Understanding the relationship between educational level, working status, and physical activity is an important part of creating public health initiatives aimed toward reducing the burden of obesity. A study presented at the American Sociological Association's 109th Annual Meeting on Aug. 19 has revealed that people with a college level degree are more physically active on Saturday and Sunday compared to weekdays, but people without a high school degree are less likely to hit the gym on a weekend.

"Education affects people both at the individual level and at their social level,” Jarron M. Saint Onge, lead researcher and assistant professor of sociology at the University of Kansas, said in a statement. Physical activity is encouraged or discouraged in different groups. You have to be flexible. We have to give people different ideas. We have to have discussions on what works for some and what works for others."

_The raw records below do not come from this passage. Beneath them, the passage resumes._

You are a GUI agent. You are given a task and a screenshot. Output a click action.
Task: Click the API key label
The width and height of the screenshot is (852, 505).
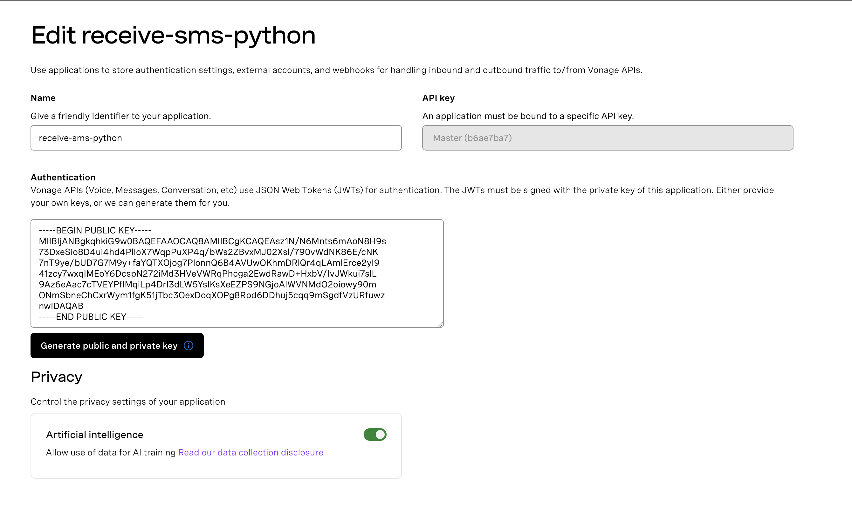[439, 98]
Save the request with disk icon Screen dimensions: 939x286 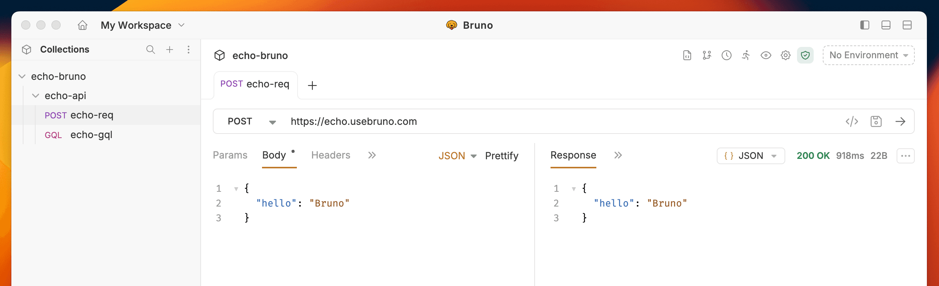876,121
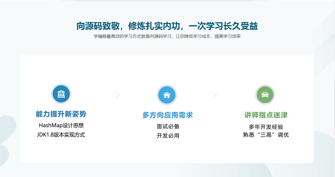Click the green car icon
This screenshot has width=335, height=177.
click(265, 95)
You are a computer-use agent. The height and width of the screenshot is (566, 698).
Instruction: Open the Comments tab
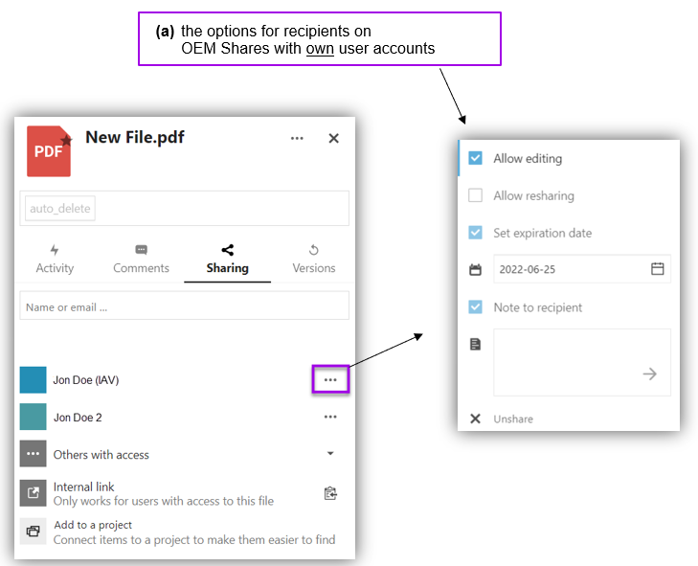[141, 260]

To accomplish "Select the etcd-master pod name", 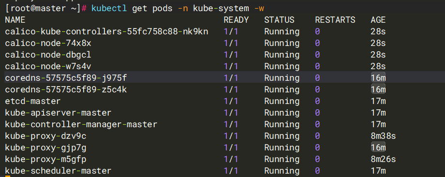I will click(x=32, y=101).
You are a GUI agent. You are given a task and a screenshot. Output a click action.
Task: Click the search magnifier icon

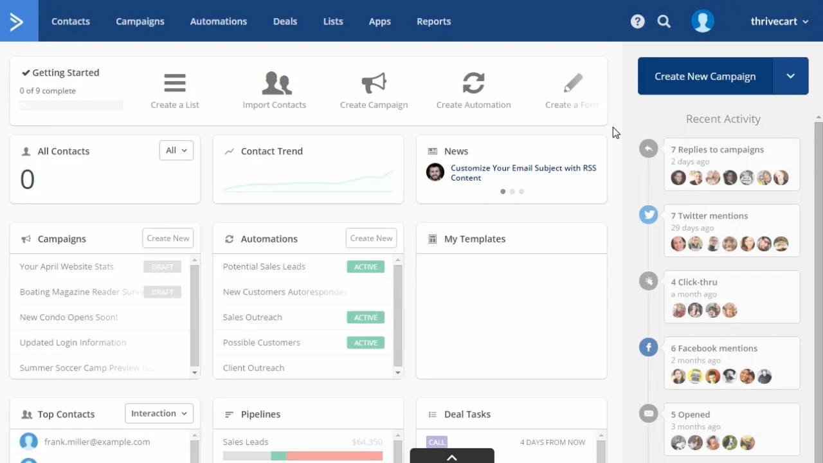[x=664, y=21]
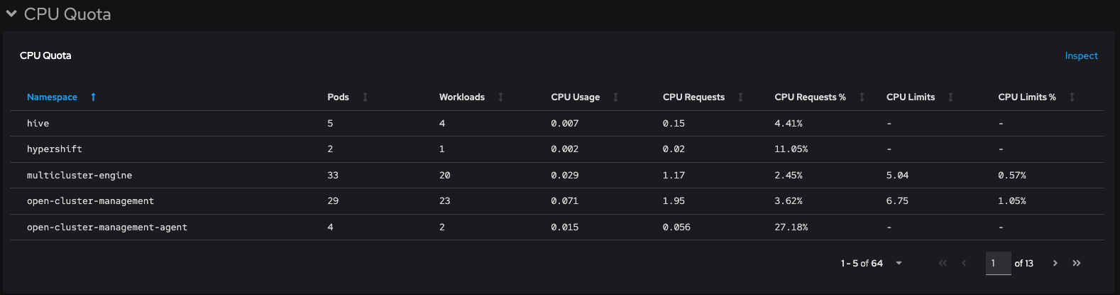Jump to the last page
This screenshot has height=295, width=1120.
[1077, 263]
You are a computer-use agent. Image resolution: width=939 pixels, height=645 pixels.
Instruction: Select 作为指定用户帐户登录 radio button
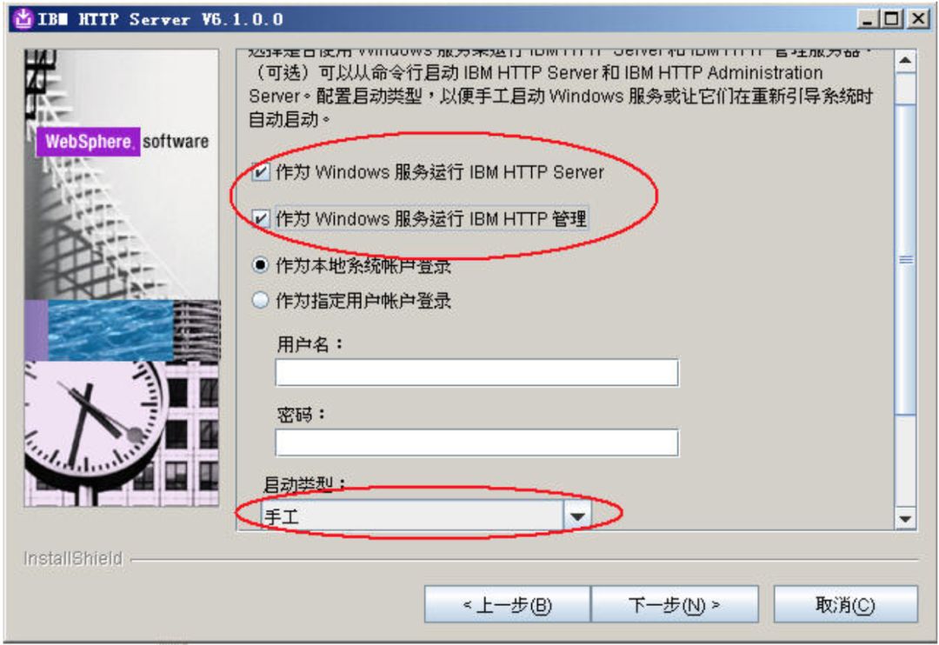pyautogui.click(x=260, y=300)
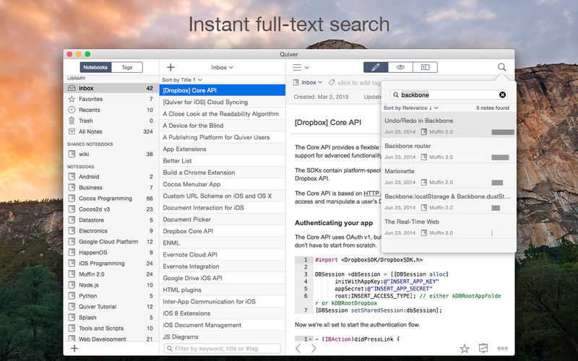
Task: Click the magnifying glass search icon
Action: tap(501, 67)
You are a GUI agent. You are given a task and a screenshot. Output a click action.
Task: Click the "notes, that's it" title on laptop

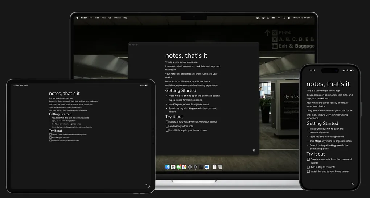click(x=186, y=55)
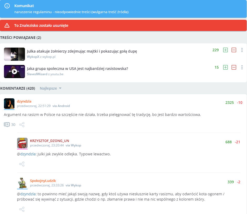
Task: Click the info icon in the Komunikat banner
Action: point(7,6)
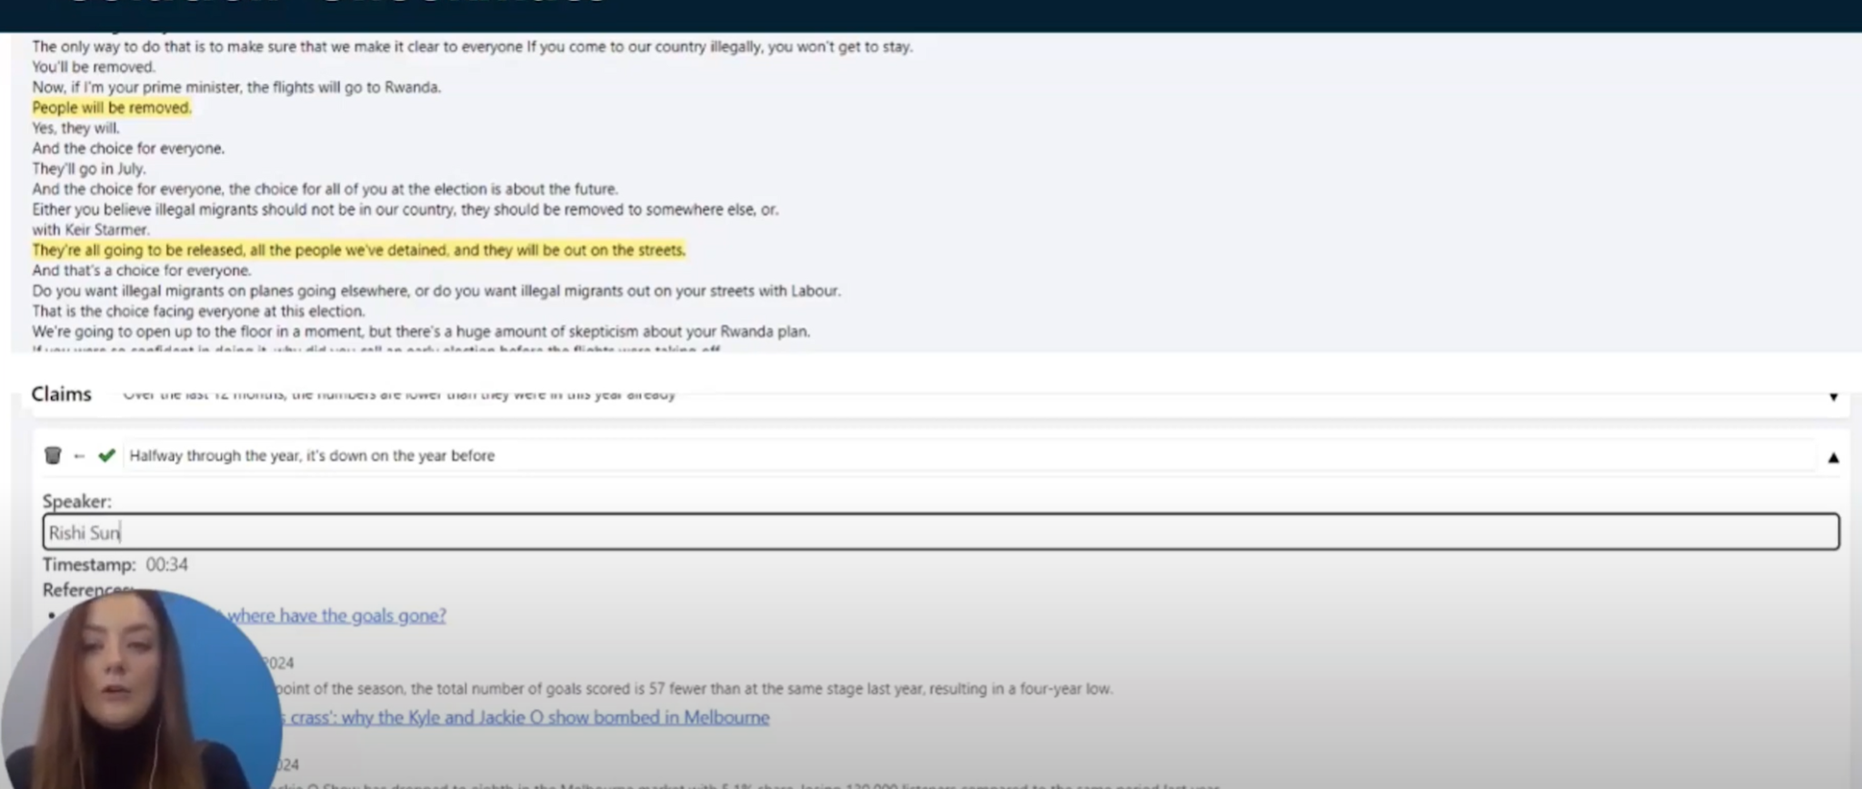This screenshot has width=1862, height=789.
Task: Delete the claim using the trash icon
Action: pyautogui.click(x=53, y=455)
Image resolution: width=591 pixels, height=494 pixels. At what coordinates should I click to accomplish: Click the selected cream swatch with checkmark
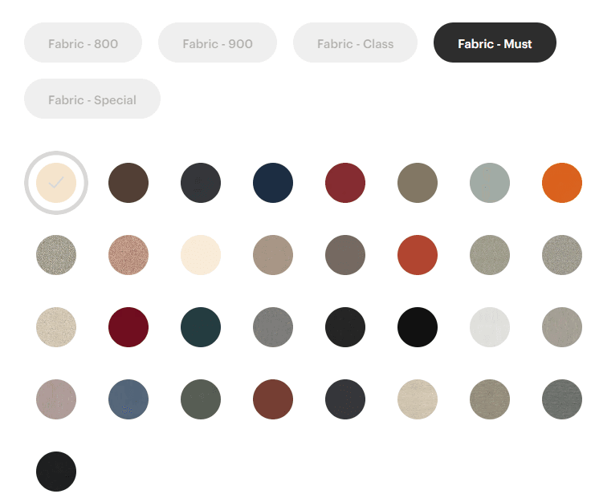[56, 183]
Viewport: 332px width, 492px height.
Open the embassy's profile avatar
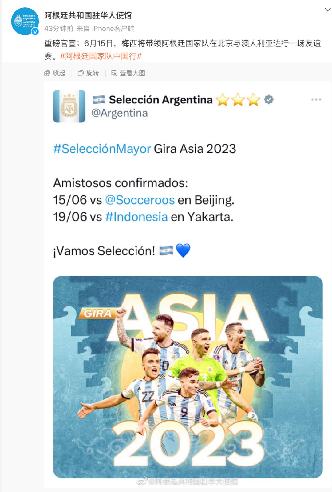(x=25, y=21)
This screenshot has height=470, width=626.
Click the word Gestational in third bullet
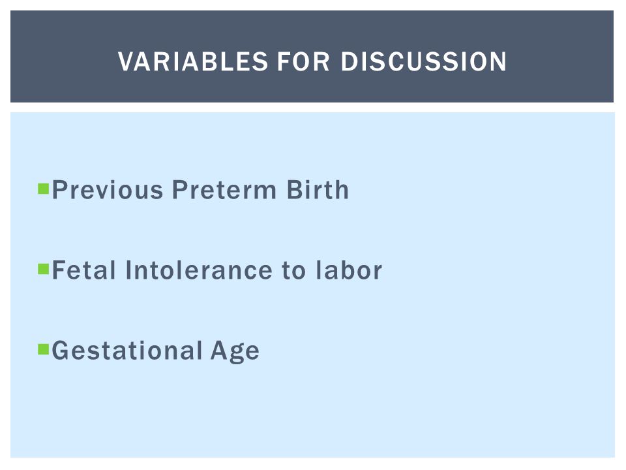(127, 351)
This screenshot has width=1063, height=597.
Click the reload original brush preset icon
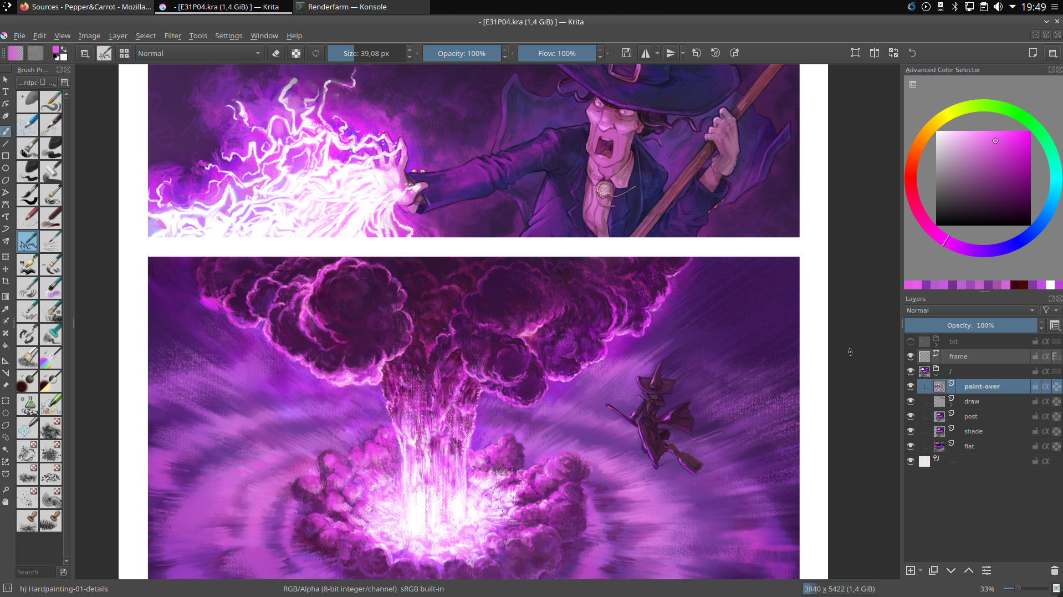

Saint Onge and his colleagues gathered their data using the 2005-2006 National Health and Nutrition Examination Survey (NHANES). Adults in the United States who participated in the NHANES tracked the amount of steps they took each day as well as the intensity of each step by way of an accelerometer. The intensity of each step was used to determine the amount of time spent on sedentary, moderate, or vigorous physical activity. The research team also controled for factors relating to employment, such as income and whether each participant was more likely to sit or stand at work.

While less educated people were more physically active overall, they were also more sedentary on the weekend rather than weekdays, whereas college educated people were more sedentary on weekdays rather than the weekend. People with a college level degree spent an average of 8.72 hours on a sedentary activity during the week compared to 8.12 hours on the weekend. On the other hand, people without a high school degree spent an average of 7.48 hours on a sedentary activity during the week compared to 7.86 hours on the weekend.

"Educational attainment predicts physical activity differently on weekends and weekdays," Saint Onge added. "Importantly, we focus not simply on total time people are engaged in recommended levels of physical activity, but the quality of the activity by focusing on the average levels of activity intensity per minute by day. An understanding of the factors that reduce time spent in low intensity or sedentary behaviors can inform activity intervention measures and could potentially reduce socioeconomic status differences in preventable morbidity and mortality."

While working during the week is the obvious explanation, researchers said the relationship between education and physical activity is more complex. Individuals participating in the study who took more steps during the week, most likely at work, were less physically active on the weekend. Although people with a lower educational level spent more time on laborious physical work during the week, these activities were considered lower energy, repetitive motions that tend to carry unhealthy consequences.